The desire for both prestige and bargaining leverage may motivate North Korea and Iran to acquire intercontinental ballistic missiles. But these missiles are unlikely vehicles for a deliberate nuclear attack--unless a country wants to commit suicide. The attacker's identity would be far easier to conceal if a boat or civilian aircraft were used.

It might make sense to invest in a missile defense "just in case"--if the costs were only monetary. But as Chinese, Russian and West European officials have warned repeatedly and publicly in recent months, U.S. deployment of a national missile defense would have more far-reaching consequences.

China's military has noticed that the first antimissile base, proposed for Alaska to intercept a potential future threat from North Korea, is also positioned to shield against China's small intercontinental missile force. The Chinese government fears that this might give the United States more freedom to back Taiwan if that island were to declare independence.

China's response to a deployment decision would likely be to build more nuclear-armed missiles capable of reaching the United States. This would move the United States toward a large-scale missile confrontation with China similar to the one with Russia which we are finding so difficult to dismantle.

Russia's military, meanwhile, is worried about the vulnerability of its land-based missiles to attacks by an expanded NATO equipped with the precision-guided non-nuclear missiles and bombs demonstrated in Iraq and Yugoslavia. This insecurity is compounded by the fact that Russia can no longer afford to keep its ballistic-missile submarines hidden at sea. Russia's missile generals see the proposed U.S. system as a first step toward construction of a shield against the small retaliatory strike that Russia could mount after a U.S. first strike.

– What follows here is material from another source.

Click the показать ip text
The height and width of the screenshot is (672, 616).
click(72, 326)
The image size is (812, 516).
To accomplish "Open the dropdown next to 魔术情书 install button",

To ensure that any American missile defense could be overwhelmed, Russia would keep as many nuclear warheads on hair-trigger, launch-on-warning alert as possible. This would increase the risk of an accidental or unauthorized Russian launch, arguably already the greatest threat to U.S. national survival.

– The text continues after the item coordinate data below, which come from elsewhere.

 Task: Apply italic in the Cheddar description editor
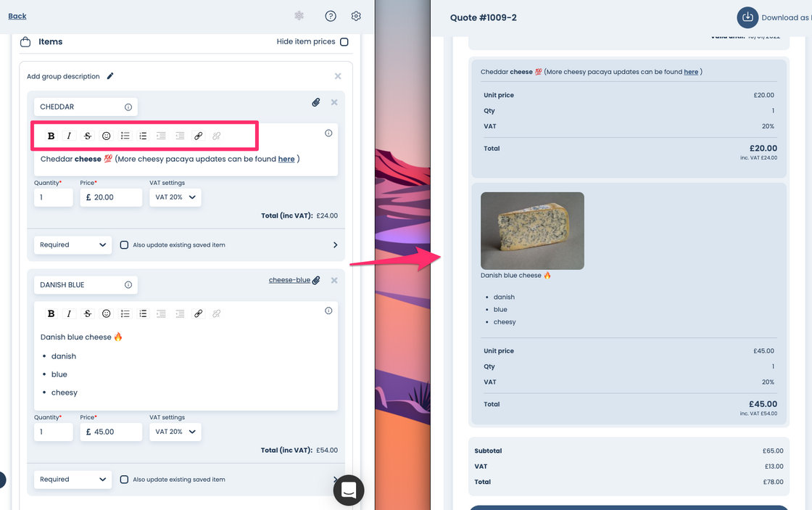pos(69,136)
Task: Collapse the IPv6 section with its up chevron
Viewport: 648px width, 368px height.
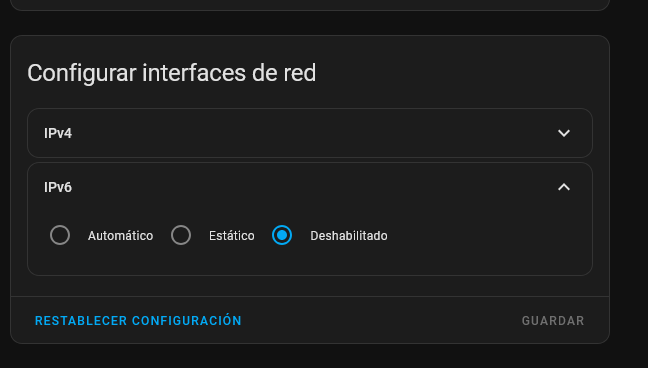Action: 564,187
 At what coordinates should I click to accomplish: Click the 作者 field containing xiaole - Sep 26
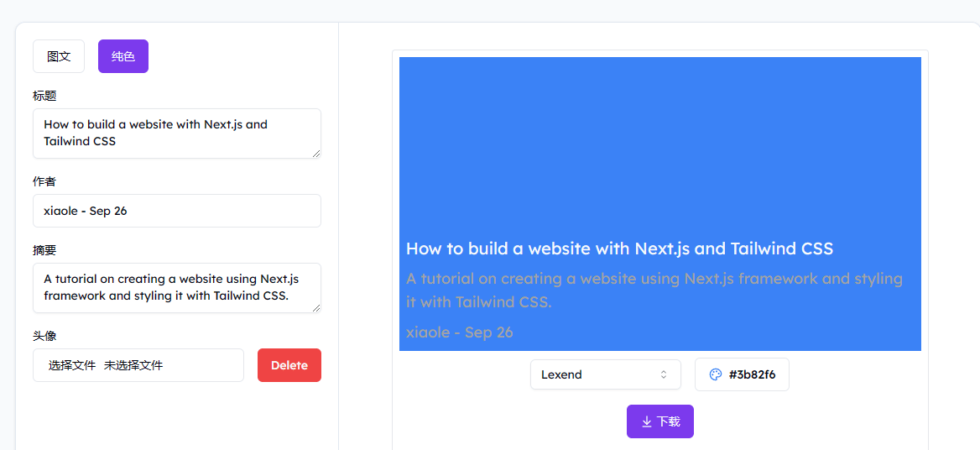[x=176, y=211]

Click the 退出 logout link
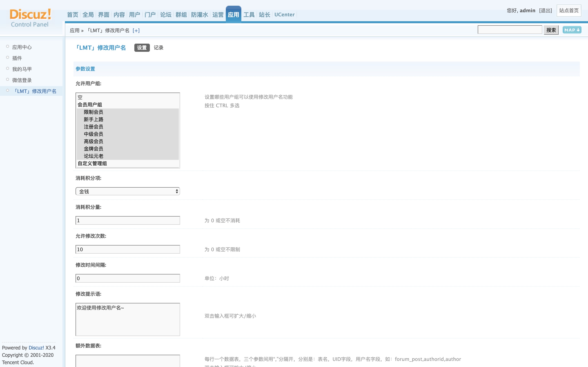(545, 10)
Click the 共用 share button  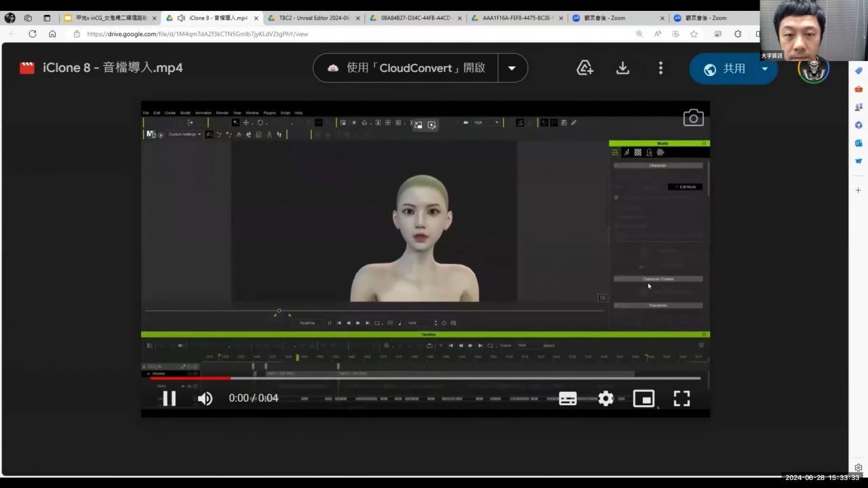point(724,69)
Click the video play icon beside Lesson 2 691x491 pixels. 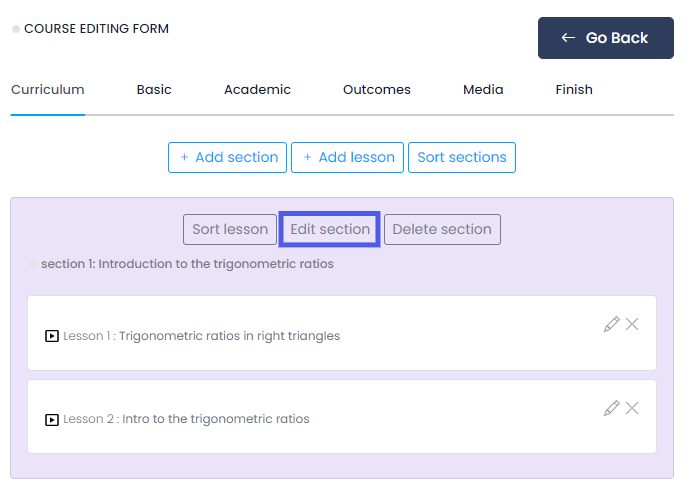point(52,419)
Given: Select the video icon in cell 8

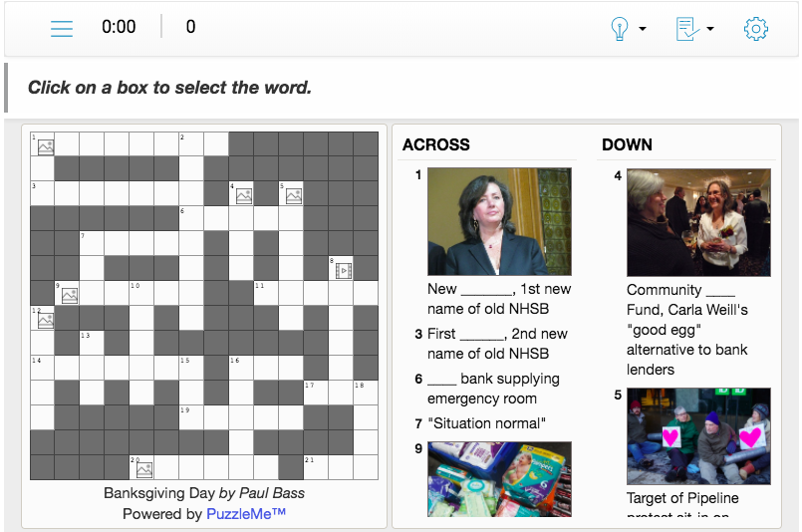Looking at the screenshot, I should (343, 271).
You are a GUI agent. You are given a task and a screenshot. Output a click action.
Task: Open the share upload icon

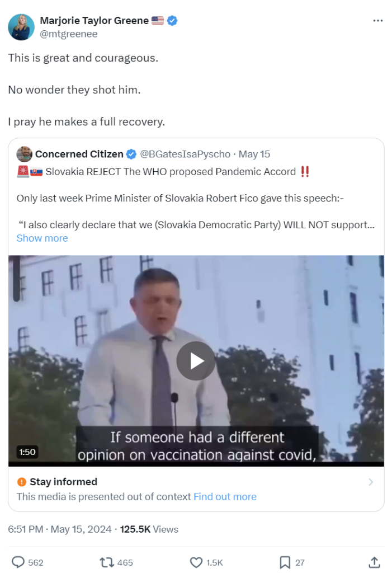pyautogui.click(x=375, y=562)
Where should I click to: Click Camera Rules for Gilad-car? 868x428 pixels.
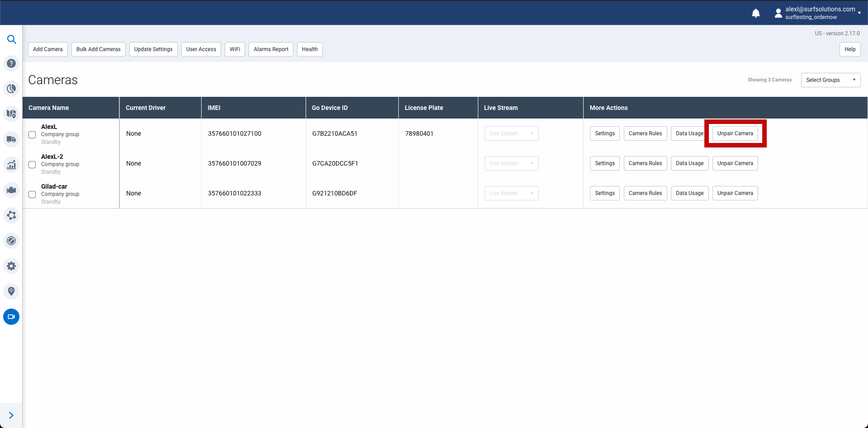pyautogui.click(x=645, y=193)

Ironically, standard military worst-case assessments of a U.S. national missile defense by the Russian military could evoke these reactions even if more realistic analyses indicated that the missile defense would be unlikely to intercept even a few warheads. (Although a U.S. missile defense could eventually be tuned to work against U.S. target test missiles, few experts believe it would work the first time against foreign missiles equipped with even simple countermeasures.)

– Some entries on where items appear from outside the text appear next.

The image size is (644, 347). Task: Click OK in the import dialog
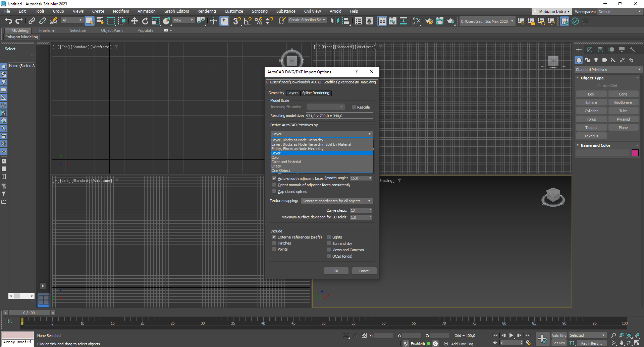336,271
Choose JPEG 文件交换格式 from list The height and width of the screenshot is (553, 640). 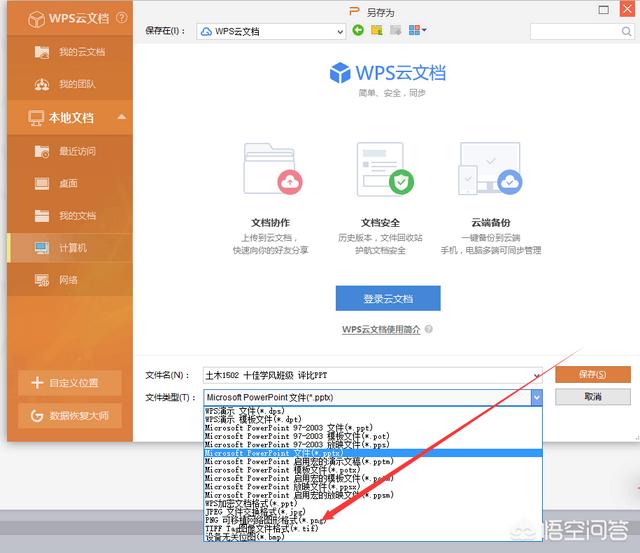tap(261, 512)
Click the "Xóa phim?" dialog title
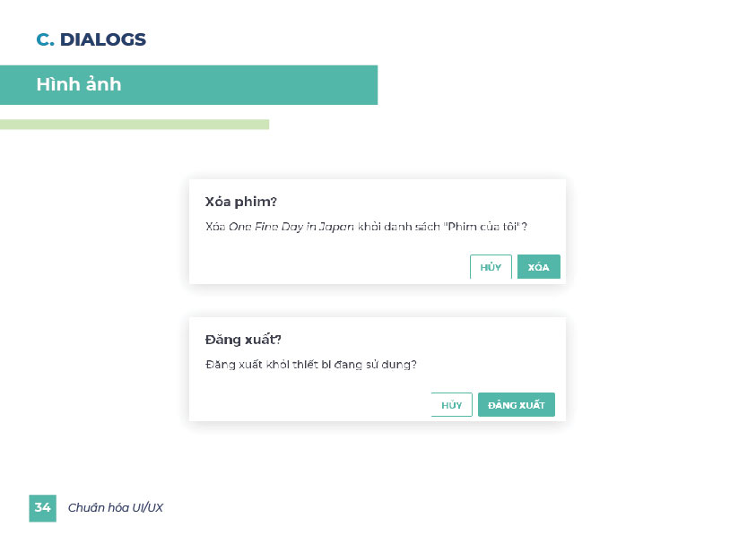This screenshot has height=535, width=756. [241, 202]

If the United States deployed missile defenses, Chinese and Russian missiles would certainly be equipped with countermeasures. As a result, even a few missiles, launched accidentally or without authorization, could penetrate the system. This simple fact has, in the past, sufficed to convince the United Staes that it would be pointless to deploy missile defenses.

Negotiating a START III agreement with Russia would be a far more effective way to reduce the nuclear threat to the United States. Such an agreement would allow almost 4,000 Russian missile warheads to be removed from their launchers by the end of 2007.

This comparison between missile defense and negotiated reductions illustrates the difficult truth that each American administration has had to relearn: The most effective protection against nuclear weapons is to strengthen the nuclear nonproliferation and disarmament regime in cooperation with other like-minded nations. As both Russia and our West European allies have emphasized, these cooperative efforts would most likely be derailed by a U.S. decision to go it alone in pursuit of illusory defenses.

Bill Bradley has thus far been the only presidential candidate to warn against a precipitous decision on national missile defense. He has also broken ranks by advocating that the United States respond to Russia's concerns about the unequal impact of START II by agreeing to begin negotiations on deeper START III cuts.

Other national politicians should follow Bradley's example and think again about the momentous choice between missile defense and missile reductions. If they do not, the undoing of post-Cold War reductions of the nuclear danger is all too predictable.

Philipp Bleek is with the Federation of American Scientists. Frank von Hippel is a professor of public and international affairs at Princeton University.